DOCUMENT SECTION:
* START *
Red Hat Bugzilla – Bug 433755
Crash when installing Xen paravirt guest with >=16 NICS
Last modified: 2008-04-16 07:59:55 EDT
Description of problem:
Anaconda will crash during stage 1 (loader) when you try to install a Xen
paravirt guest with 16 or more network cards. Up to 15 is fine. According to
David Cantrell the problem is in the underlying libnl code.
Version-Release number of selected component (if applicable):
Steps to Reproduce:
1. Start a Xen paravirt guest with 16 or more NICs, http installation.
2. In loader select language and keyboard layout
3. Right after that anaconda crashes and the installation is aborted. I think
this is just before the screen where you can select which NIC to use for
Installation proceeds as normal
Created attachment 295489 [details]
Xen console showing that vifs don't have drivers (shows up even with 10 nics)
Created attachment 295490 [details]
traceback (need be very quick to capture that)
Created attachment 295492 [details]
script used to start the virtual guest
* execute as root
* script is appendign -m $MAC -b $bridge parameters to emulate higher number of
* MAC addresses do not conflict with other on the network or other Xen guests
According to David Cantrell it might be a bug in libnl not communicating with
the Xen kernel correctly.
This request was evaluated by Red Hat Product Management for
inclusion, but this component is not scheduled to be updated in
the current Red Hat Enterprise Linux release. If you would like
this request to be reviewed for the next minor release, ask your
support representative to set the next rhel-x.y flag to "?".
Add Thomas Graf...
The traceback in comment 2 is a kernel panic, right? If that's a kernel panic,
the kernel shouldn't be crashing based on anything a userspace program would do;
so a kernel patch would be in order here. Any thoughts Thomas?
Even if libnl is the trigger of the problem, it is definitely a kernel bug.
Would it be possible to define the environment variables NLCB=debug before the
program using libnl is invoked? The output would clarify what exactly is sent to
the kernel causing it to crash.
Created attachment 299373 [details]
initrd.img for RHEL5.2 Server 20080320.0/x86_64
sets the requested environment variable as the first line in init.c
Created attachment 299374 [details]
boot.iso for the same tree with the updated initrd.img
Can't test personally at the moment. Xen is causing my machine to crash and I
still don't know why.
* END *
STATED GOAL: Reproduce word for word the stretch of the bug report from "Version-Release number of" through "to capture that)". The records have no connection to the bug report.

Pointing records for screenshots and web pages:
* START *
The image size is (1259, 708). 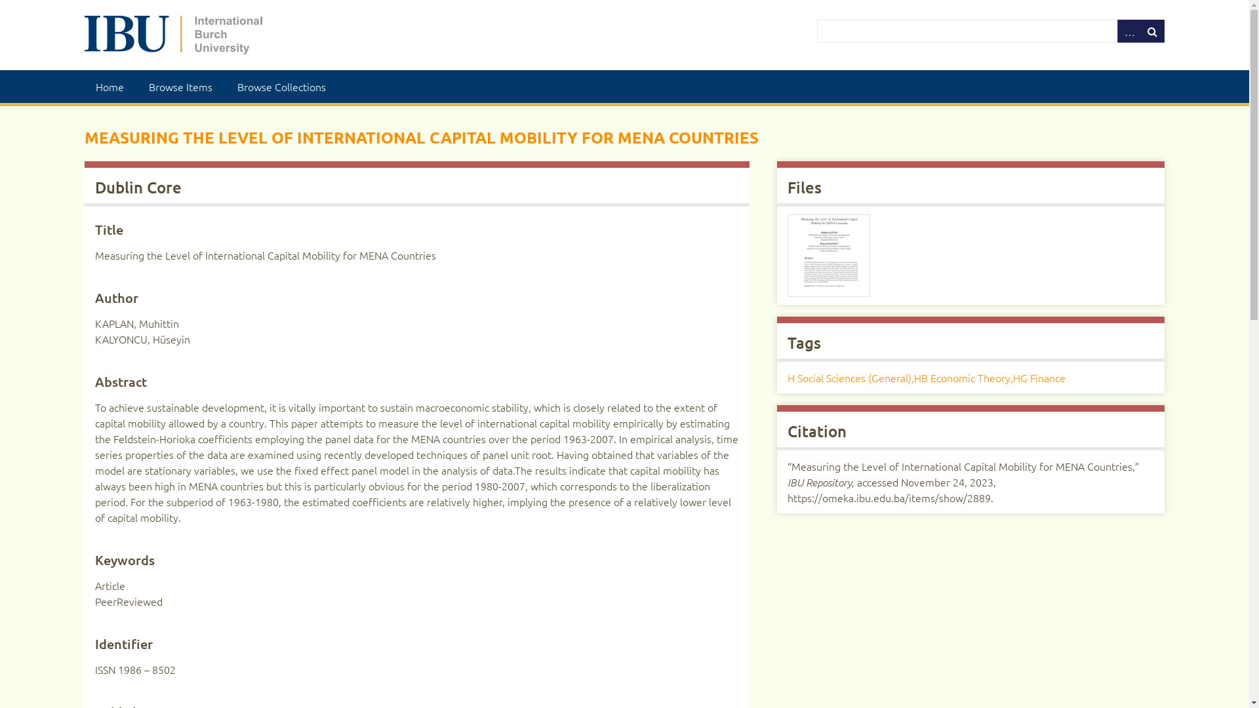 What do you see at coordinates (180, 86) in the screenshot?
I see `'Browse Items'` at bounding box center [180, 86].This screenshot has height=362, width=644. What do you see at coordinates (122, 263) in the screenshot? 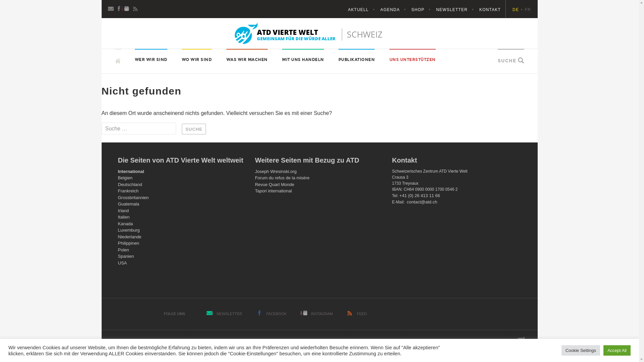
I see `'USA'` at bounding box center [122, 263]. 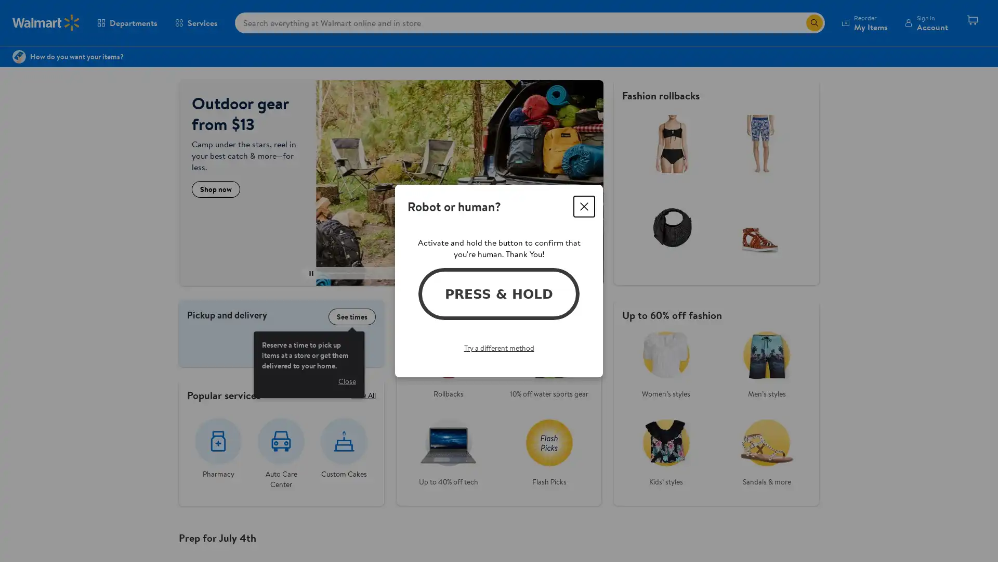 I want to click on Cart contains 0 items, so click(x=972, y=22).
* END *
OUTPUT OF THE TASK:
Version-Release number of selected component (if applicable):
Steps to Reproduce:
1. Start a Xen paravirt guest with 16 or more NICs, http installation.
2. In loader select language and keyboard layout
3. Right after that anaconda crashes and the installation is aborted. I think
this is just before the screen where you can select which NIC to use for
Installation proceeds as normal
Created attachment 295489 [details]
Xen console showing that vifs don't have drivers (shows up even with 10 nics)
Created attachment 295490 [details]
traceback (need be very quick to capture that)